Game Of Thrones Actor On How The Show Created A Problem For His Career

Game Of Thrones Actor On How The Show Created A Problem For His Career

A Games of Thrones star opens up about how their role in the popular HBO fantasy series created a massive problem for their acting career.

 

Game of Thrones actor Iwan Rheon opens up about how the show created a problem for his career. Based on the ongoing book series by George R.R. Martin, HBO’s massively popular fantasy show follows nine noble families fighting for control of Westeros and the Iron Throne. The series, which aired from 2011 to 2019, featured a few despicable characters, none more so than the psychopathic torturer Ramsay Bolton, who was played by the Welsh actor Iwan Rheon.

Over four years after the fantasy series ended, Rheon opened up about how Games of Thrones created a problem for his career in an interview with Radio Times. Because of his reputation-making role as Ramsay, Rheon has been repeatedly typecast as psychopaths, though he just wants to play a “nice guy” for once. Read his full comments below:

There’s no other way of looking at it. Because of the magnitude of the show, it did loads for my career. But it brought a lot of barriers as well. All of a sudden you’re just getting offered lots of parts where they want you to do the same thing… Well, exactly! I was like: ‘Can I play a nice guy, please?

What Iwan Rheon Has Done Since Game Of Thrones

Iwan Rheon as Liam Doyle in American Gods

After Ramsay Bolton was killed off in Game of Thrones season 6, Rheon’s first role was as one of the most famous psychopaths in history, playing Adolf Hitler in the BBC comedy series Urban Myths. The typecasting continued in 2017 when Rheon was cast as the villain Maximus in Marvel’s short-lived Inhumans series on ABC. After that, Rheon played the Mötley Crüe guitarist Mick Mars in the 2019 film The Dirt who, because of his rockstar lifestyle and condition known as ankylosing spondylitis, was an equally complex character compared to his past roles.

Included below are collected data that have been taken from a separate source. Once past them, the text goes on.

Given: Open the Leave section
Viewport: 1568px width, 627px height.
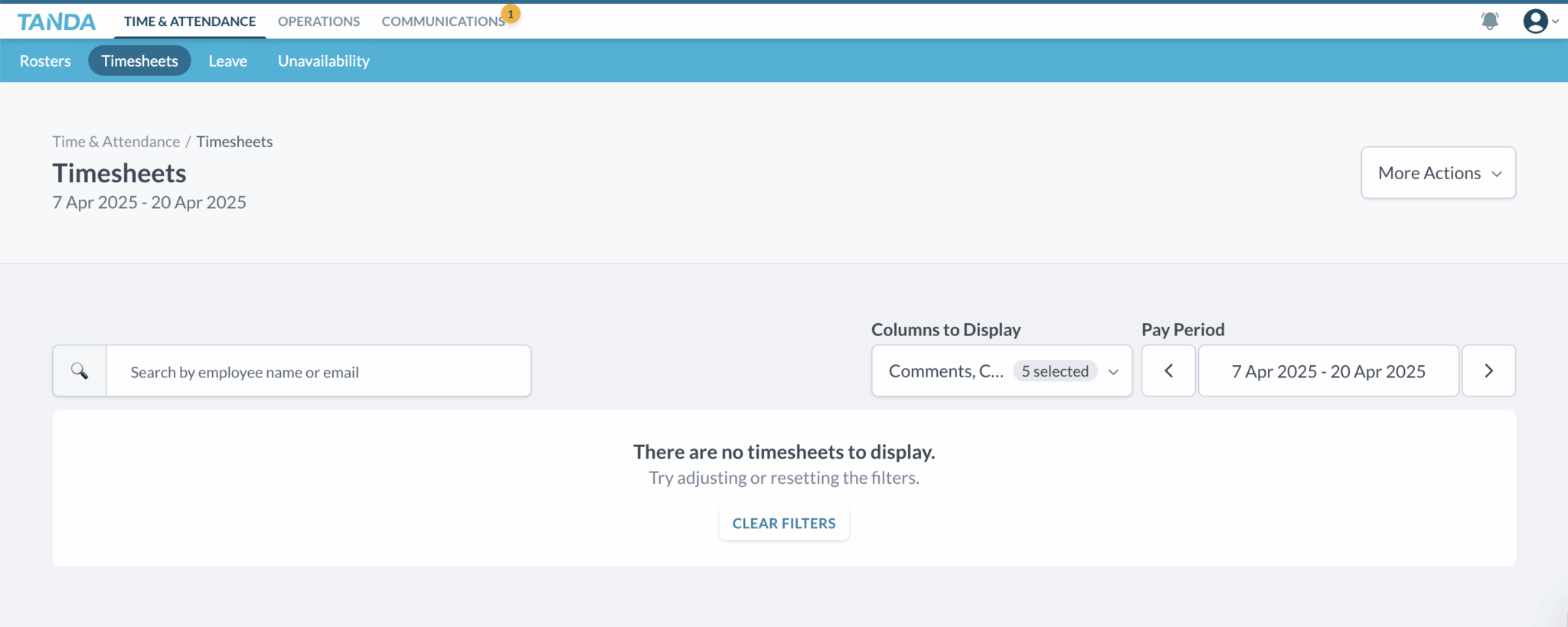Looking at the screenshot, I should pyautogui.click(x=227, y=61).
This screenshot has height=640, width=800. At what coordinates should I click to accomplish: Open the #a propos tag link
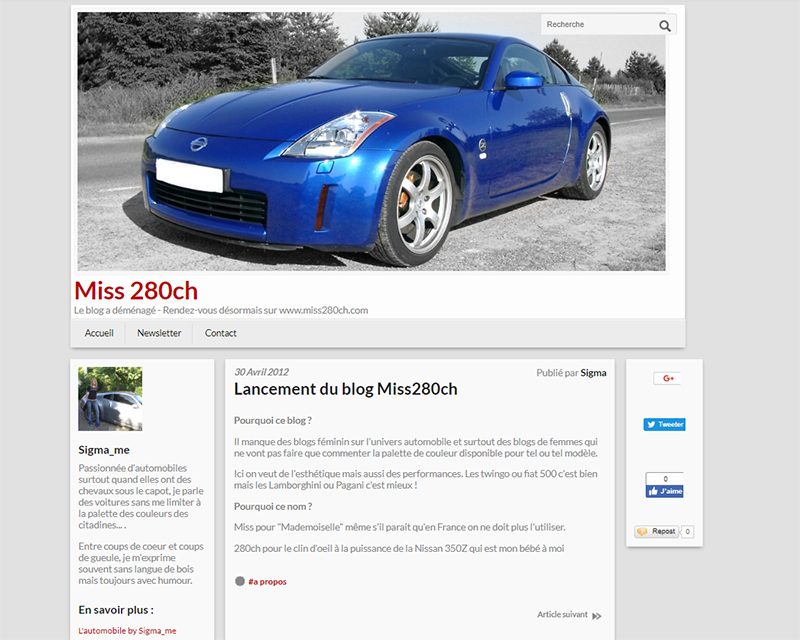[x=267, y=581]
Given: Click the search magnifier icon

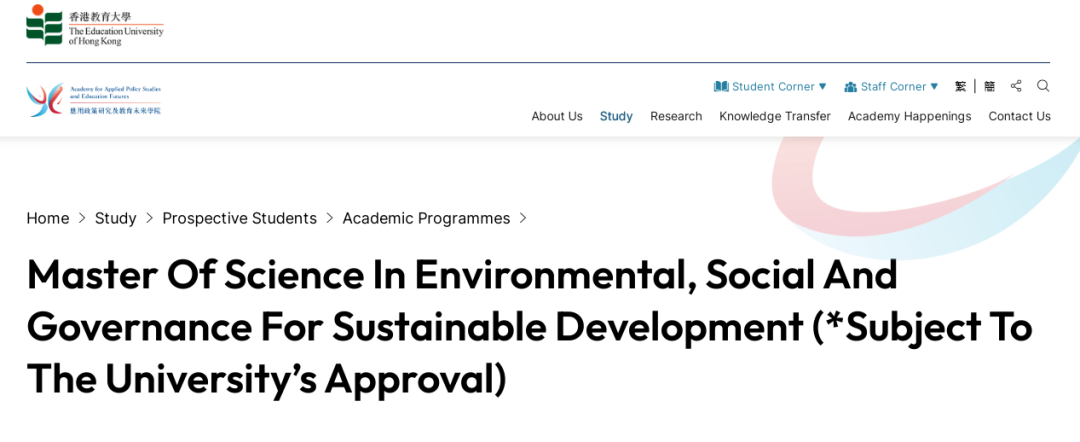Looking at the screenshot, I should [x=1043, y=86].
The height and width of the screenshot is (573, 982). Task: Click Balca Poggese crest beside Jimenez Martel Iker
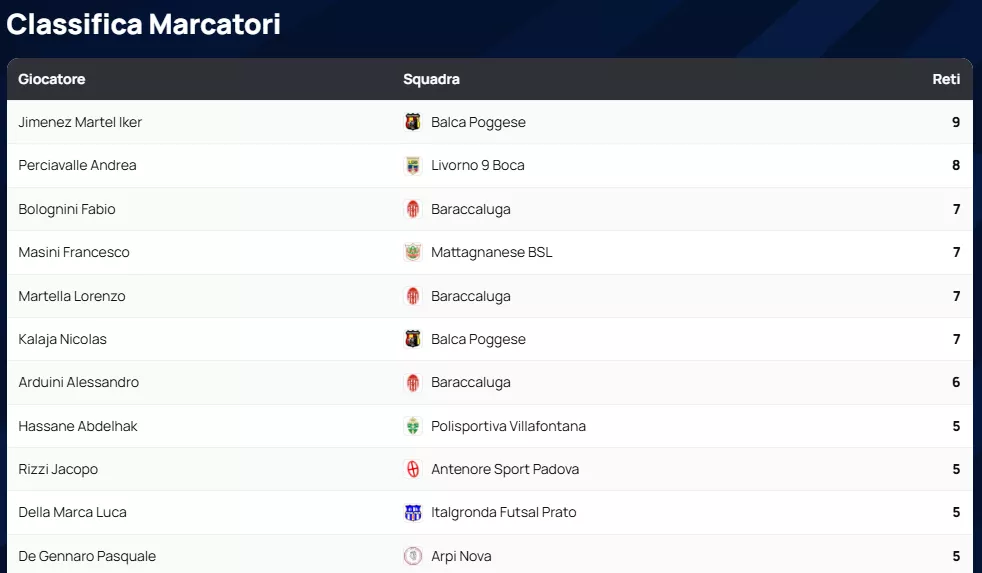point(413,122)
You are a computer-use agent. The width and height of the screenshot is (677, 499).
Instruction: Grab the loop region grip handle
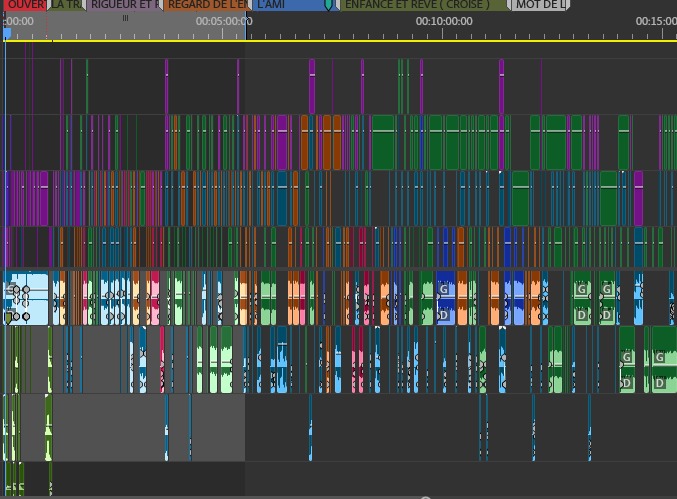tap(125, 18)
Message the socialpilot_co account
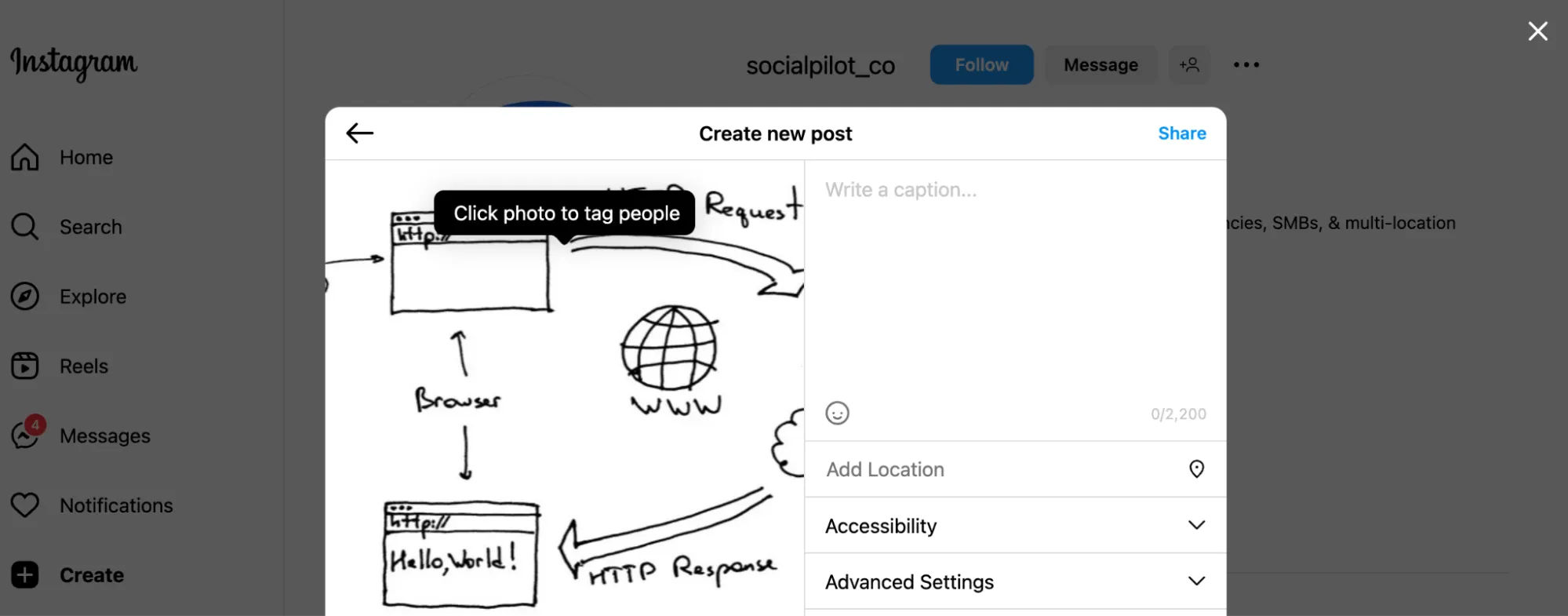 point(1100,65)
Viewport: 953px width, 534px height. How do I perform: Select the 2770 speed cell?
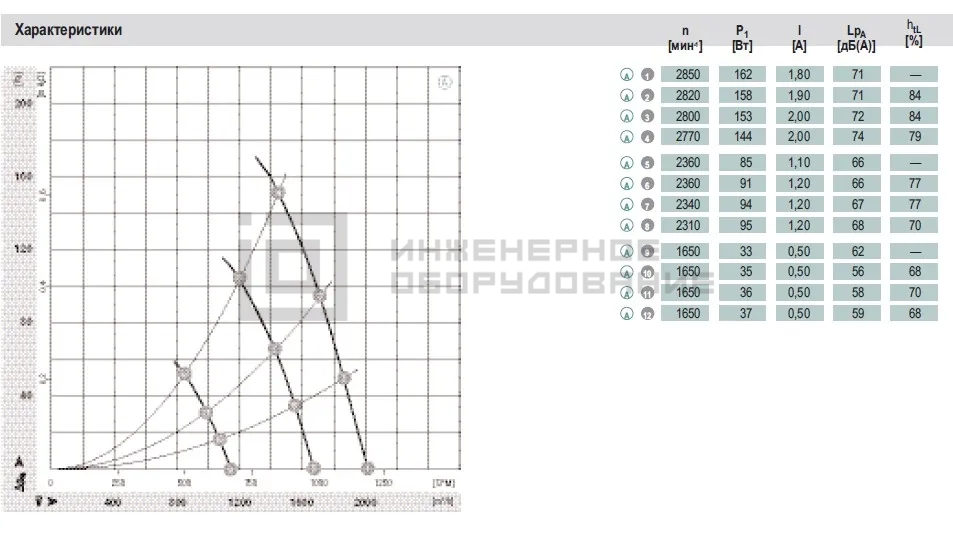685,137
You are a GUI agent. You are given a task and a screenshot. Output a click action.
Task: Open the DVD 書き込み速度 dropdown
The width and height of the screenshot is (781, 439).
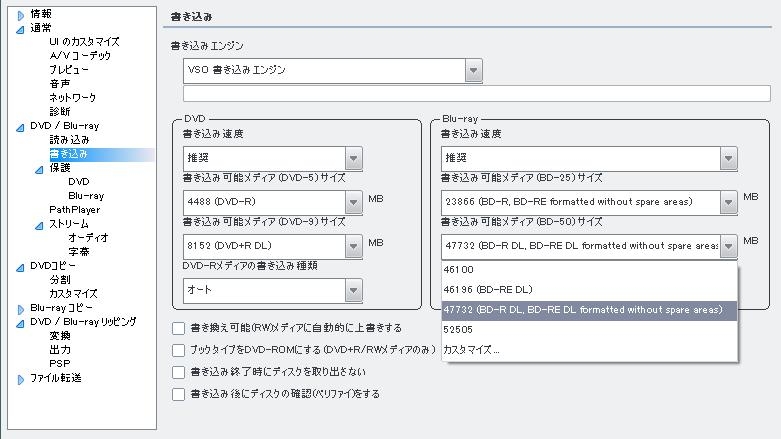coord(353,158)

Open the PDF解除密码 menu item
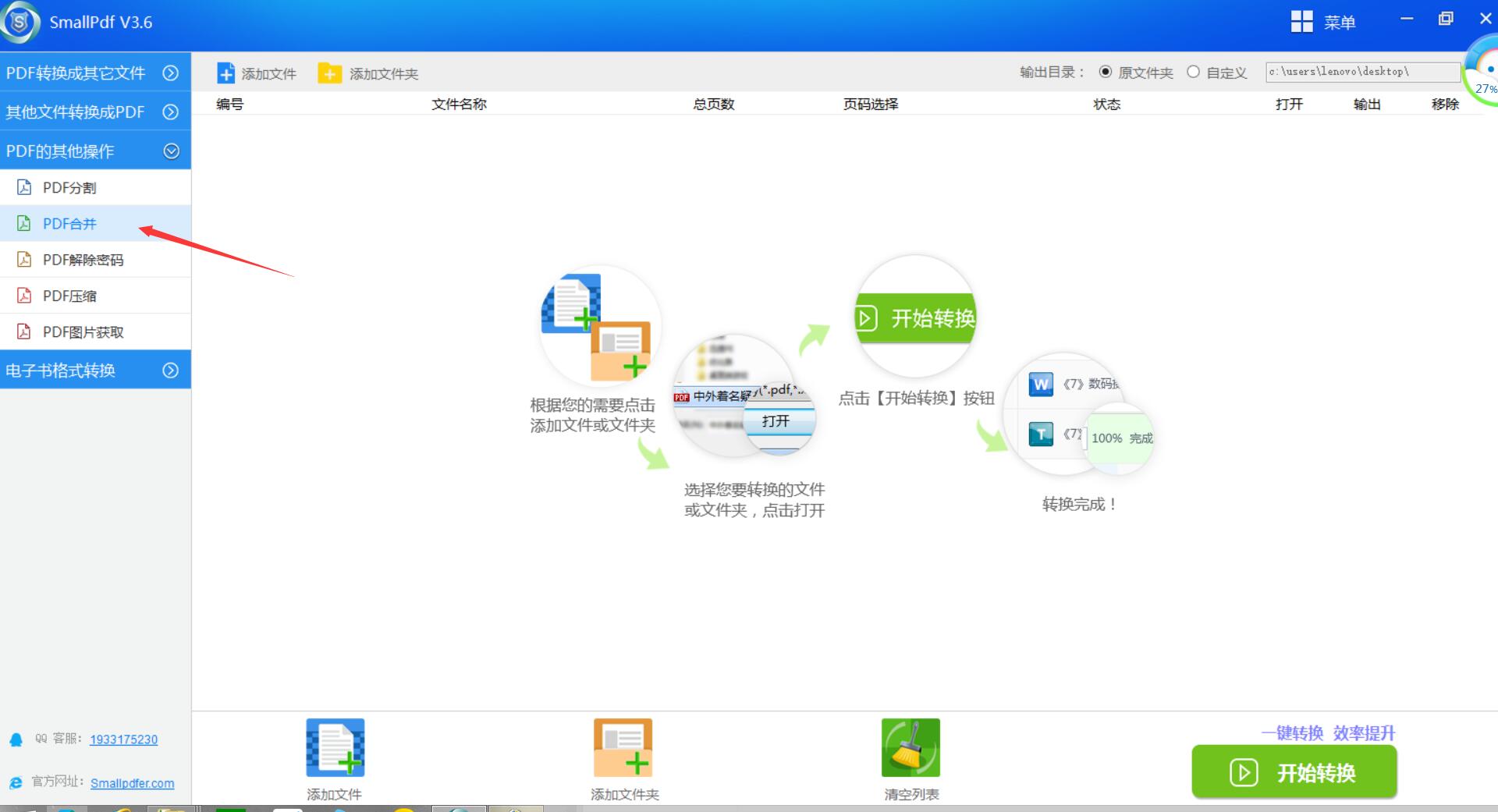(95, 260)
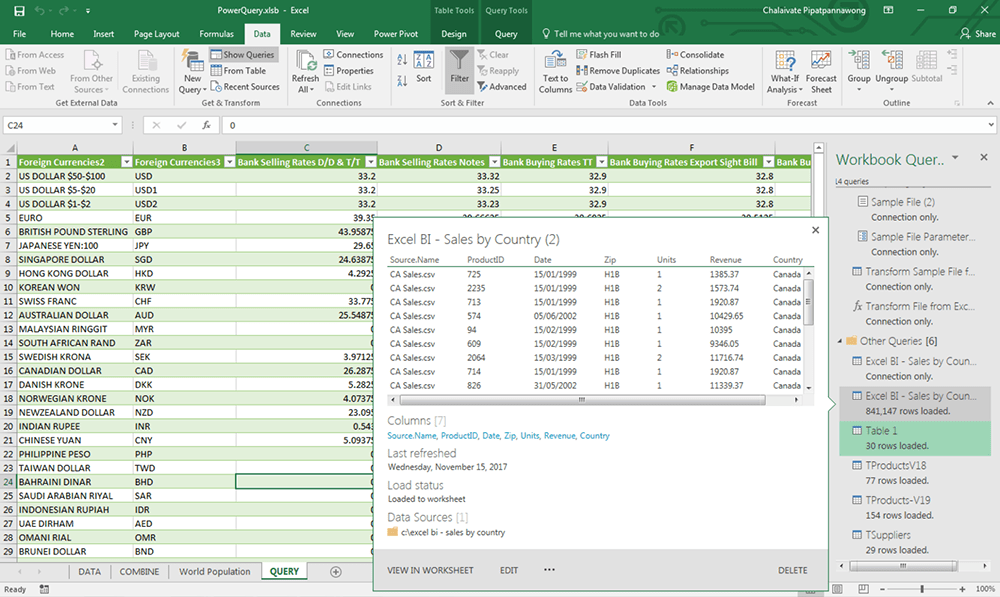Click DELETE in the query preview popup
The height and width of the screenshot is (597, 1000).
[792, 569]
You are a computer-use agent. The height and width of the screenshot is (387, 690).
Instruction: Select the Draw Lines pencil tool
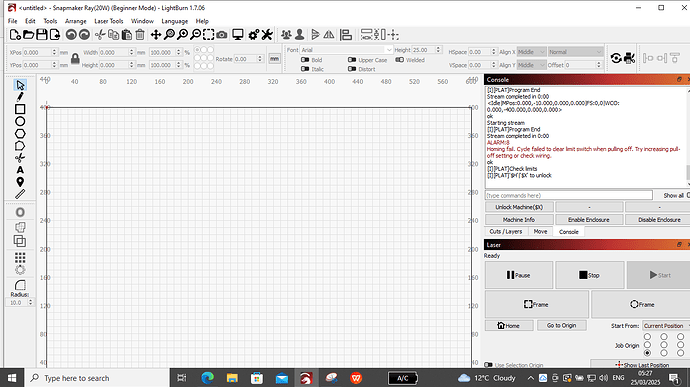20,97
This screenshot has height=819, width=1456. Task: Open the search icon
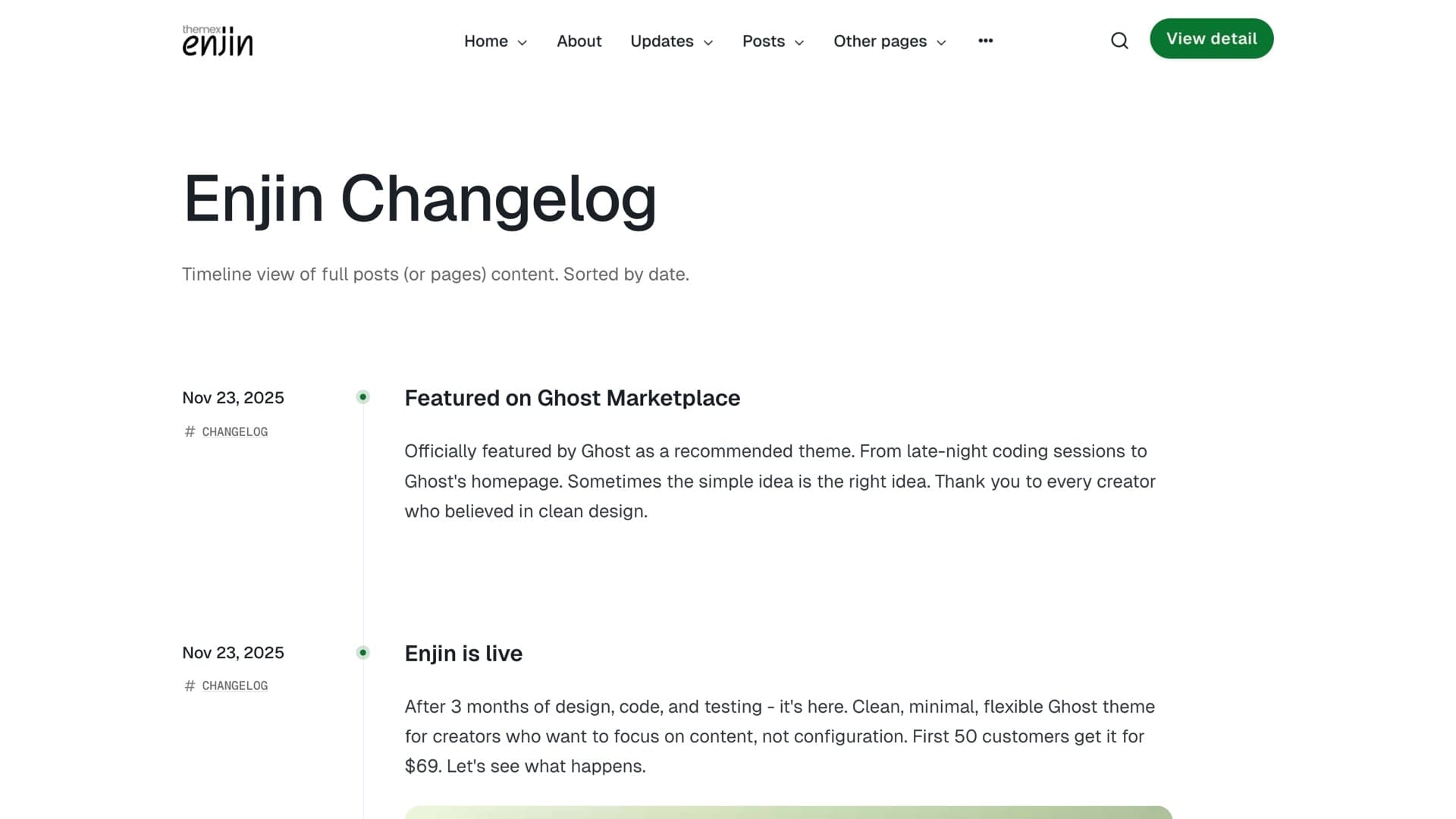click(1119, 41)
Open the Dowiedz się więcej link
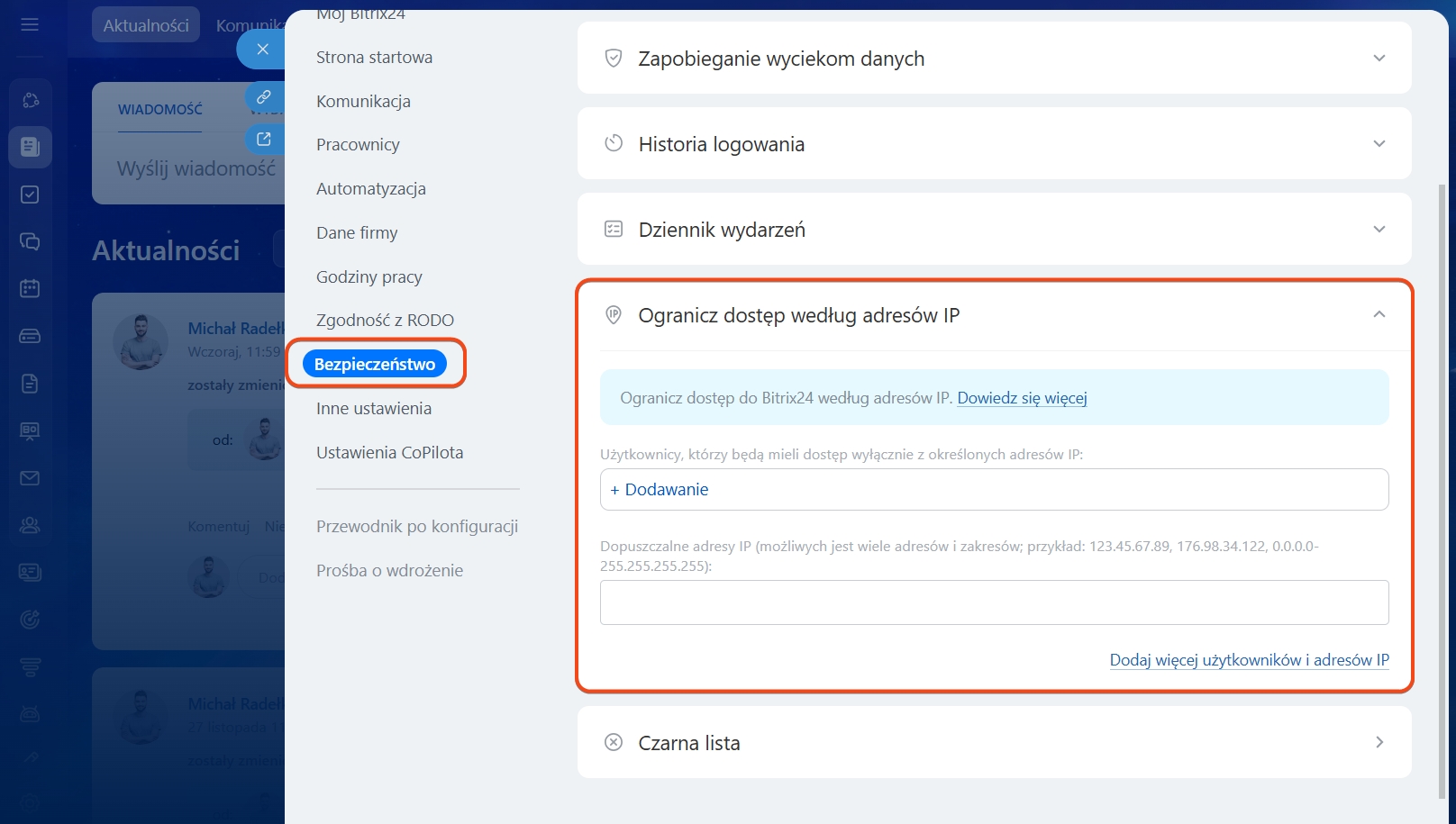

Rheon was most recently seen in the BBC miniseries Wolf, playing a man who is believed to have murdered a 10-year-old boy during the 1990s. However, the actor plays against type in the upcoming BBC movie Men Up as one of the middle-aged Welsh men who took part in the first clinical trials for the drug that became Viagra. The Game of Thrones actor will also star in Prime Video’s sprawling swords-and-sandals series, Those About to Die, as a wheeler-dealer who runs the gambling and underworld of Ancient Rome.